Records to process section start

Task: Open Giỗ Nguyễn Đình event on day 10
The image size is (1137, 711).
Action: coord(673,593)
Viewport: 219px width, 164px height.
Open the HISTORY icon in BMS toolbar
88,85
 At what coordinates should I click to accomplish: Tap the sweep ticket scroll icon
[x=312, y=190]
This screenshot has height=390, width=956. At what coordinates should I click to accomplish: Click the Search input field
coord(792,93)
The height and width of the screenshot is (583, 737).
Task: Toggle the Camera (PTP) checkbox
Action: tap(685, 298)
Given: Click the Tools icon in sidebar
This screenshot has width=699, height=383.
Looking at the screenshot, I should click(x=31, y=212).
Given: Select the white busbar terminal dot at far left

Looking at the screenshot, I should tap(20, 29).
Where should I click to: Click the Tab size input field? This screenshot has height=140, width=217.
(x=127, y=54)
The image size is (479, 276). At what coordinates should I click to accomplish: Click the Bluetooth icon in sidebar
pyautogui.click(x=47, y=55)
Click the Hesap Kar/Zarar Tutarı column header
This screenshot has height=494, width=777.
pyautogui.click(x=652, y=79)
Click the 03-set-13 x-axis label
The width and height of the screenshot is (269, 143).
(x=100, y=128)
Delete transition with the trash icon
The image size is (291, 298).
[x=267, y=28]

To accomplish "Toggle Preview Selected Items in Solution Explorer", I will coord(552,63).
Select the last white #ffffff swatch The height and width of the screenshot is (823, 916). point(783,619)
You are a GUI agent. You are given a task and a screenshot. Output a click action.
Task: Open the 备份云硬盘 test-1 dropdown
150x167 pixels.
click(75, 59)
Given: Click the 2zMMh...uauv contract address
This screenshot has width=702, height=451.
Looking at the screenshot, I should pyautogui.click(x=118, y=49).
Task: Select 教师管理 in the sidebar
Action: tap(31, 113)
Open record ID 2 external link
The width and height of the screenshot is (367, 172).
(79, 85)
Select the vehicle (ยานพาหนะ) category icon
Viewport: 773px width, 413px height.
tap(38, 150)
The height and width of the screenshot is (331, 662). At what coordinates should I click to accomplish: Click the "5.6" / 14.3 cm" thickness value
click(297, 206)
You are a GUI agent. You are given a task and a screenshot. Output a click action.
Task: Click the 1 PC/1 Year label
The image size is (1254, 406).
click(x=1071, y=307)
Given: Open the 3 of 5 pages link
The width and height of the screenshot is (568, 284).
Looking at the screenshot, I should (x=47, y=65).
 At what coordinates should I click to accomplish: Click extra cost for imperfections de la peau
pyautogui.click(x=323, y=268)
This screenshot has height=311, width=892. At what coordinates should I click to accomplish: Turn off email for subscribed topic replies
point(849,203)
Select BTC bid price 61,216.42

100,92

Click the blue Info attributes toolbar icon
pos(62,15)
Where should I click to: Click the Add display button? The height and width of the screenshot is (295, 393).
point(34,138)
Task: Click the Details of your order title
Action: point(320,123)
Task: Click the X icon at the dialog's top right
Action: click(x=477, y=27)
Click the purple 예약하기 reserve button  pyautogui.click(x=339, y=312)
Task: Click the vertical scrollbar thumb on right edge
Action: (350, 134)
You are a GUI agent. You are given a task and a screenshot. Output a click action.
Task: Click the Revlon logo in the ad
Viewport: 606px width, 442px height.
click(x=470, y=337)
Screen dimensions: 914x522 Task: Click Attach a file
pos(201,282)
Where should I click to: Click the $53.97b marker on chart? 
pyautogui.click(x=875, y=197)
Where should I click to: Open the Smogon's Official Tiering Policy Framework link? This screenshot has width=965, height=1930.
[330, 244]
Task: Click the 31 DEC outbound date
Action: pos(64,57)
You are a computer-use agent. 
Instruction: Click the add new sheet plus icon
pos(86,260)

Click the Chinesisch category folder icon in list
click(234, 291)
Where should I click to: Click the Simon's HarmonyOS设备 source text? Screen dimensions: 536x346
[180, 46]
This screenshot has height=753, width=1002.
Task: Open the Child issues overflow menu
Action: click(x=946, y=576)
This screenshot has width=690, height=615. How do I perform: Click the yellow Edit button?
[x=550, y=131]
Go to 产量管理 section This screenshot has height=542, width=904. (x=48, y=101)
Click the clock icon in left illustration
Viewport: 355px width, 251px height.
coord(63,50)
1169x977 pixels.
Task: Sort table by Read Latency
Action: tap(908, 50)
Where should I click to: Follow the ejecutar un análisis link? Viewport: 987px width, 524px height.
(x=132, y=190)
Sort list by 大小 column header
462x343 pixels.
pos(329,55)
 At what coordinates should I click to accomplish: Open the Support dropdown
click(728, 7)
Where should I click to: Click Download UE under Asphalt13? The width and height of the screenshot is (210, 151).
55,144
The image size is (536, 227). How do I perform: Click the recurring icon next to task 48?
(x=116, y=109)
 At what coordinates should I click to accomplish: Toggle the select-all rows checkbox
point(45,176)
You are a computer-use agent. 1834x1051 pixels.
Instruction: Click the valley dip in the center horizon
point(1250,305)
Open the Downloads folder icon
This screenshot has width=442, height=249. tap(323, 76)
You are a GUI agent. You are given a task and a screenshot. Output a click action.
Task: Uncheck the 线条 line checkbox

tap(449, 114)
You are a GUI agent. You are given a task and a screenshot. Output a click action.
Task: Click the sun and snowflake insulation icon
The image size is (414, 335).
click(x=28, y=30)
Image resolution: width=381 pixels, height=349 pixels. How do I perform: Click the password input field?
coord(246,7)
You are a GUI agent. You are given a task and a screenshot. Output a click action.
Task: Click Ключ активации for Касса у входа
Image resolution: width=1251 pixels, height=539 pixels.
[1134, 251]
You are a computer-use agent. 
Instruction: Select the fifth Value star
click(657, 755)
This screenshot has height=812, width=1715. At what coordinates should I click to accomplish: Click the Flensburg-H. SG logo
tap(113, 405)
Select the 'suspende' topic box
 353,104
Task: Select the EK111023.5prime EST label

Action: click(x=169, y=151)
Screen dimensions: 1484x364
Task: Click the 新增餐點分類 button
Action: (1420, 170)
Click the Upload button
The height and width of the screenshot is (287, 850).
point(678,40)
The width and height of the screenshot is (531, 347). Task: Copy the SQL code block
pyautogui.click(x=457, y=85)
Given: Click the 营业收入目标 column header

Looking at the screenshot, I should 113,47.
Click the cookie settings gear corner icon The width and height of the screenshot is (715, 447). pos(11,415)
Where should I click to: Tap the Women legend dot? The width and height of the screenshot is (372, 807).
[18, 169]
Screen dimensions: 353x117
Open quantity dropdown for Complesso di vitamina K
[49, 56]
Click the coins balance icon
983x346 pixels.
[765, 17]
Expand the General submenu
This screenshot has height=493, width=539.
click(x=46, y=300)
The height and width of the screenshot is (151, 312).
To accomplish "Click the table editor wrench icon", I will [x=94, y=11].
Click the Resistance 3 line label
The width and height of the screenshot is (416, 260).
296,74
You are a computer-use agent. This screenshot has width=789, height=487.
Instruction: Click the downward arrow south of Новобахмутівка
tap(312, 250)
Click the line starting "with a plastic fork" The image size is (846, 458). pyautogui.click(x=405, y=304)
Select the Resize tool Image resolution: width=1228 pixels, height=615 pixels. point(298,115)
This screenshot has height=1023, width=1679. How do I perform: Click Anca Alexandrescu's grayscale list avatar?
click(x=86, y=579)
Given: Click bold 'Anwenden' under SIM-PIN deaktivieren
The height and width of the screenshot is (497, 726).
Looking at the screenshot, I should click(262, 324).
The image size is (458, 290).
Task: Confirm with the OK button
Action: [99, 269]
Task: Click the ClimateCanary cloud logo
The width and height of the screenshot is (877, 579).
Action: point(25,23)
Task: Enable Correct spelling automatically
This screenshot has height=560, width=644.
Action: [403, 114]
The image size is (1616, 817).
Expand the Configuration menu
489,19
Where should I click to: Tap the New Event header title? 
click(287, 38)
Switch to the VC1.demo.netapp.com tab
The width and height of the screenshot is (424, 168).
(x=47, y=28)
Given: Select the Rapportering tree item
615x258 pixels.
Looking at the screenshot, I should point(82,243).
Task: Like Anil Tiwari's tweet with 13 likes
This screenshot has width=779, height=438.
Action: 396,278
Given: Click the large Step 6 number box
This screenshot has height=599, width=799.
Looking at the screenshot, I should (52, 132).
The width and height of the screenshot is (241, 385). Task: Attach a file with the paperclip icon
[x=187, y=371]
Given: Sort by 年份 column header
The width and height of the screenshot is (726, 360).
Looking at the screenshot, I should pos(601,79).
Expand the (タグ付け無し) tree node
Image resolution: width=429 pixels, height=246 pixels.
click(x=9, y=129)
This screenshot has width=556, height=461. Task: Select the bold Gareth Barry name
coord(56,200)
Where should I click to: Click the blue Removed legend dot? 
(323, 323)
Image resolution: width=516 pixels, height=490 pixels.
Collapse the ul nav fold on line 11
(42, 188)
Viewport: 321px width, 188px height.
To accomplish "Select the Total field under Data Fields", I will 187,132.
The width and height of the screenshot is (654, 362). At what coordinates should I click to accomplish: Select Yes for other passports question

Records to process section end

### Task description
Look through the entries and give the number of lines containing the word "will". Add nothing else.

### Solution to this problem
3